Lucy Dyer:looking forward to this.
Katie Klabusich:We'll for sure get into how the relates to everyone. From her own blog "The Mamfesto" Avital describes herself as "a play-at-home mama, freelance writer, wife and feminist (and not necessarily in that order)." She's easily one of the most honest and
Katie Klabusich:and accessible feminist mom's around.
Avital Norman Nathman:Hi Katie! Thanks for having me.
Katie Klabusich:So excited to have you, Avital!
Katie Klabusich:So weird... I JUST watched this video before stumbling into this Tawk! http://bit.ly/1iOVtLS
Katie Klabusich:looking forward to this.
Katie Klabusich:First, if you're new to Tawkers, Avital and I will be chatting on the left. Questions and comments from listeners will be on the right. Help us to sift through audience contributions by giving the thumbs up to things you want us to highlight!

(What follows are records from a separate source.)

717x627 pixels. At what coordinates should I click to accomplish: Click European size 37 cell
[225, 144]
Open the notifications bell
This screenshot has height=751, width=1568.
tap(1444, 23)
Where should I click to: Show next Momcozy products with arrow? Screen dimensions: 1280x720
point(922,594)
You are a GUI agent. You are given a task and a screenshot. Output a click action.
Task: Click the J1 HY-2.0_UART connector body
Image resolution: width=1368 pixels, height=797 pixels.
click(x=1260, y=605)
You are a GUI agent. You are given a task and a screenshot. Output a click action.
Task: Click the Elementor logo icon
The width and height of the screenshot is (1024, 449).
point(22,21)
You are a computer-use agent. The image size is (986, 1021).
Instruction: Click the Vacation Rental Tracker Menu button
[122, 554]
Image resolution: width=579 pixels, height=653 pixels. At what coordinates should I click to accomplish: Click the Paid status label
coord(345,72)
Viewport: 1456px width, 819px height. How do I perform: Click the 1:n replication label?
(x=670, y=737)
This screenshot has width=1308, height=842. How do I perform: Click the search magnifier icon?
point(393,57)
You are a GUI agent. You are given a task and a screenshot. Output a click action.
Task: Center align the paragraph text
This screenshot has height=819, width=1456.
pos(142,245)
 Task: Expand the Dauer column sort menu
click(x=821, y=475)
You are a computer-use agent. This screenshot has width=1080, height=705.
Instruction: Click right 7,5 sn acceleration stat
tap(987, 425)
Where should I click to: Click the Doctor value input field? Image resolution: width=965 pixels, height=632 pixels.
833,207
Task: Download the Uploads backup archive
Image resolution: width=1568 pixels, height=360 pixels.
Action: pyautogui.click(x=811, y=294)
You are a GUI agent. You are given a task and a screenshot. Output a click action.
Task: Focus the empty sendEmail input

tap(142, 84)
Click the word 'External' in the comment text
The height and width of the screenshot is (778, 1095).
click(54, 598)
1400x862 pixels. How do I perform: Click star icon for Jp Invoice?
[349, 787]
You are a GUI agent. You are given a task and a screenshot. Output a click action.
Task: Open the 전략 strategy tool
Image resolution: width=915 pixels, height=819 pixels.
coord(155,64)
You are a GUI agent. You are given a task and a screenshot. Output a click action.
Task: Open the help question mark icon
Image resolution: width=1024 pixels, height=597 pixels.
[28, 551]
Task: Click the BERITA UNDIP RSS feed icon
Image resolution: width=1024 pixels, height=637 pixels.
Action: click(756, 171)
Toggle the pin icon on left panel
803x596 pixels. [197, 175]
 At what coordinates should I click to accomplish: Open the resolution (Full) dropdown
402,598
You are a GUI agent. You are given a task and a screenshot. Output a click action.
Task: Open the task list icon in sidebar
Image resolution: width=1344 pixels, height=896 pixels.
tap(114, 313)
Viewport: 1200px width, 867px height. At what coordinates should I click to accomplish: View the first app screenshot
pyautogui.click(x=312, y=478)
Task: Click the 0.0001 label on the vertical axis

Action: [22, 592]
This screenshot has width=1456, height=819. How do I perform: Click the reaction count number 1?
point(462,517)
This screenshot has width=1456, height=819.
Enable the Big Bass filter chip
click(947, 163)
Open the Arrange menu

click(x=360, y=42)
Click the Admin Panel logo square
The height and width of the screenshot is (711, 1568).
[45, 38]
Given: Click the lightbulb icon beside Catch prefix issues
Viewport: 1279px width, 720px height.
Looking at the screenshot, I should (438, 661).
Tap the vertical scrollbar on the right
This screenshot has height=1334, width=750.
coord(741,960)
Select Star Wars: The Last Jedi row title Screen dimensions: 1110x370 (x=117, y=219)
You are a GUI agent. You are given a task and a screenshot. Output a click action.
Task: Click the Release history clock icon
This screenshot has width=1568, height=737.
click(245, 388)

Katie Klabusich:And, as always, my chats are a Safe Space. Feel free to ask any questions, be open and honest. You will be respected and Avital and I are both pretty available via social media to follow up if you ask something we don't have an answer to right away.
Katie Klabusich:Thanks for taking time to join me tonight, Avital!
Lucy Dyer:evening Avital. :-)
Katie Klabusich:evening Avital. :-)
Avital Norman Nathman:Of course! I'm always more than happy to chat all things Good Mother ;)
Avital Norman Nathman:Hi Lucy - thanks for making it!
Katie Klabusich:Tell us a bit about how this essay collection project came about.
Avital Norman Nathman:Sure. I've been writing about motherhood for a while now, and so mainstream media stories on the topic have always been on my radar.
Katie Klabusich:Yes, the reliable "mainstream…."
Avital Norman Nathman:A couple of years, it got to the point where I realized so many of these stories were manufactured versions, meant mostly for ratings or faux mommy war conteroversy
Katie Klabusich:You mean mommys aren't at war? o.O
Avital Norman Nathman:Jenn Pozner always reminds me to call it "corporate media" vs mainstream. I dig that distinction.
Avital Norman Nathman:Shocking, I know. ;)
Avital Norman Nathman:But, the one headline/cover that really pushed me over the edge was Time magazine's "Are you MOM ENOUGH" cover
Katie Klabusich:True. I wasn't criticizing your word choice. Mainstream is probably how most of our readers/listeners see it. And they aren't fans. lol
Lucy Dyer:is there a right and wrong way to be a mum?
Avital Norman Nathman:hold on, I'm finding the cover. Must be seen to be believed.
Avital Norman Nathman:http://themamafesto.wordpress.com/2012/05/10/are-you-mom-enough/
Katie Klabusich:For crying out loud. I can only imagine what Time's idea of being Mom enough is...
Avital Norman Nathman:That's a link to the cover and my ranting thoughts. It has a mother who was an extended breastfeeder, nursing her toddler who is standing up on a chair.
Katie Klabusich:I think I might remember that. Thanks, graphics department.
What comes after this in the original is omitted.